ABC

PM Tony Abbott Optimistis Perdagangan Bebas Dengan Jepang Terlaksana

Perdana Menteri Australia, Tony Abbott, menegaskan, beberapa hambatan masih perlu diselesaikan sebelum perjanjian perdagangan bebas dengan Jepang ditandatangani.

Keberadaan PM Abbott di Tokyo adalah bagian dari kunjungan Asia Timur, yang menargetkan kerjasama ekonomi lebih intens dengan negara-negara di kawasan itu.

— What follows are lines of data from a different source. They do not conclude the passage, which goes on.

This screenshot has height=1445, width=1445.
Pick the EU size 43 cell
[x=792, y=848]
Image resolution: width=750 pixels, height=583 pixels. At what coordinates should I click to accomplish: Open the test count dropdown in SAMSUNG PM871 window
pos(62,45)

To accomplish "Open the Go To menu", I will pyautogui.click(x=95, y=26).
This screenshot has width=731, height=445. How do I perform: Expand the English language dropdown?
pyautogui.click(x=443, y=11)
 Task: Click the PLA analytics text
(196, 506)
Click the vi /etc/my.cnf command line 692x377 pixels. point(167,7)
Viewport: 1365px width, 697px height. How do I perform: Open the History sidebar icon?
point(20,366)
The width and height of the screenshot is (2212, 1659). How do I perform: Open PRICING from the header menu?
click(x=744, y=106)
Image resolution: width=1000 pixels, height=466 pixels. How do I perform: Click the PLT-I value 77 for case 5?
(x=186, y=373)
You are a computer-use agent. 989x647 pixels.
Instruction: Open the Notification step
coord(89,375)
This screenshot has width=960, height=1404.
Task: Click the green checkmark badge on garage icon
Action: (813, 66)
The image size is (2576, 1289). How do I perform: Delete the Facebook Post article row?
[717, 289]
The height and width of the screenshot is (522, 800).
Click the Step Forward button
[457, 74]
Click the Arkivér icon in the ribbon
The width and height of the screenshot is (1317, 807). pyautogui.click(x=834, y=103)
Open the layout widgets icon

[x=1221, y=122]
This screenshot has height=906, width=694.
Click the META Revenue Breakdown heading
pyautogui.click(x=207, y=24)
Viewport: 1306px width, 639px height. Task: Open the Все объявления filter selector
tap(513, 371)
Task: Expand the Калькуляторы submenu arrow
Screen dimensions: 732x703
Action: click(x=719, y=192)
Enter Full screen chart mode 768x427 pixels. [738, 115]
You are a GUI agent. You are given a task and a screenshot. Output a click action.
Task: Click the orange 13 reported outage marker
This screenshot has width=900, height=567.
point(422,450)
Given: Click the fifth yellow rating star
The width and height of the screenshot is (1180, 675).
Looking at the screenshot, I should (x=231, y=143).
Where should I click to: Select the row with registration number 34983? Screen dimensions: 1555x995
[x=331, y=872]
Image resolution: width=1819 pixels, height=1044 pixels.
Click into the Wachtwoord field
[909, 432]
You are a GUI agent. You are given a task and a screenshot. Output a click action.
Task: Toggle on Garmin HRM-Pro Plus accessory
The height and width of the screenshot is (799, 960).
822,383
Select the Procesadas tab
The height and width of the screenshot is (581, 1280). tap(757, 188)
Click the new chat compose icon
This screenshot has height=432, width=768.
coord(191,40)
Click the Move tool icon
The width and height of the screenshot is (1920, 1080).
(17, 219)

Namun tak bisa dipungkiri, salah satu masalah yang masih mengganjal adalah mengenai tarif atau pajak impor daging sapi Australia.

Pihak Jepang menyatakan, negaranya mempertimbangkan memotong separuh dari tarif yang berlaku, yakni dari 38,5% ke 19,25%, namun rencana ini pun dikhawatirkan belum mampu membuahkan kesepakatan.

Dalam sebuah konferensi pers di Tokyo, PM Abbott mengakui bahwa negosiasi dengan pihak Jepang berjalan alot, namun ia tetap optimistis perjanjian akan segera disahkan.

“Dengan perdagangan bebas, kita tak hanya yakin pada semakin banyaknya jumlah produk Australia yang dipasarkan di Jepang, atau sebaliknya, tapi kita juga ingin investasi yang meningkat di antara kedua-nya, dan semakin banyaknya kesempatan bagi perusahaan Australia untuk berkembang di Jepang,” jelasnya.

Ia menambahkan, “Kami yakin namun kesepakatan FTA (perdagangan bebas) memang belum pasti.”

PM Abbott kunjungi pabrik “Toll Group” di kawasan bandara Tokyo

PM Abbott juga mengunjungi areal bandara Tokyo dimana pabrik perusahaan logistik “Toll Group” beroperasi.

Perusahaan ini adalah perusahaan Australia terbesar di Jepang, yang mempekerjakan 5000 tenaga kerja lokal dan melakukan 2000 transaksi pengiriman per bulan.

PM Abbott menerangkan, Toll adalah salah satu contoh perusahaan yang akan banyak diuntungkan dengan skema perdagangan bebas Jepang-Australia.

Jepang adalah partner perdagangan terbesar kedua Australia, dengan total transaksi di antara keduanya mencapai 70 milyar dolar, tahun lalu.

Pemerintah Jepang meminta pajak ekspor mobil dari negaranya turun 5%, sehingga harga rata-rata mobil Jepang di Australia bisa turun sekitar 1000 dolar.

Menlu Bishop diminta klarifikasi atas pernyataannya soal Jepang

Dalam sebuah wawancara program ABC bertajuk “Insiders,”Menteri Luar Negeri Australia,Julie Bishop, diminta menanggapi apakah Jepang merupakan sekutu atau hanya mitra dekat Australia.

“Julia Gillard, ketika dia memberikan keterangan di kantor pers nasional Tokyo menyebutkan, Jepang adalah mitra terdekat Australia di Asia. Sementara Tony Abbott menggunakan istilah lain, “Sahabat,” untuk menggambarkan hubungan kedua negara ini,” ujarnya.

Lebih lanjut ia menambahkan, “Anda bisa punya sekutu lain, tapi yang jelas, sekutu besar kita adalah Amerika Serikat.”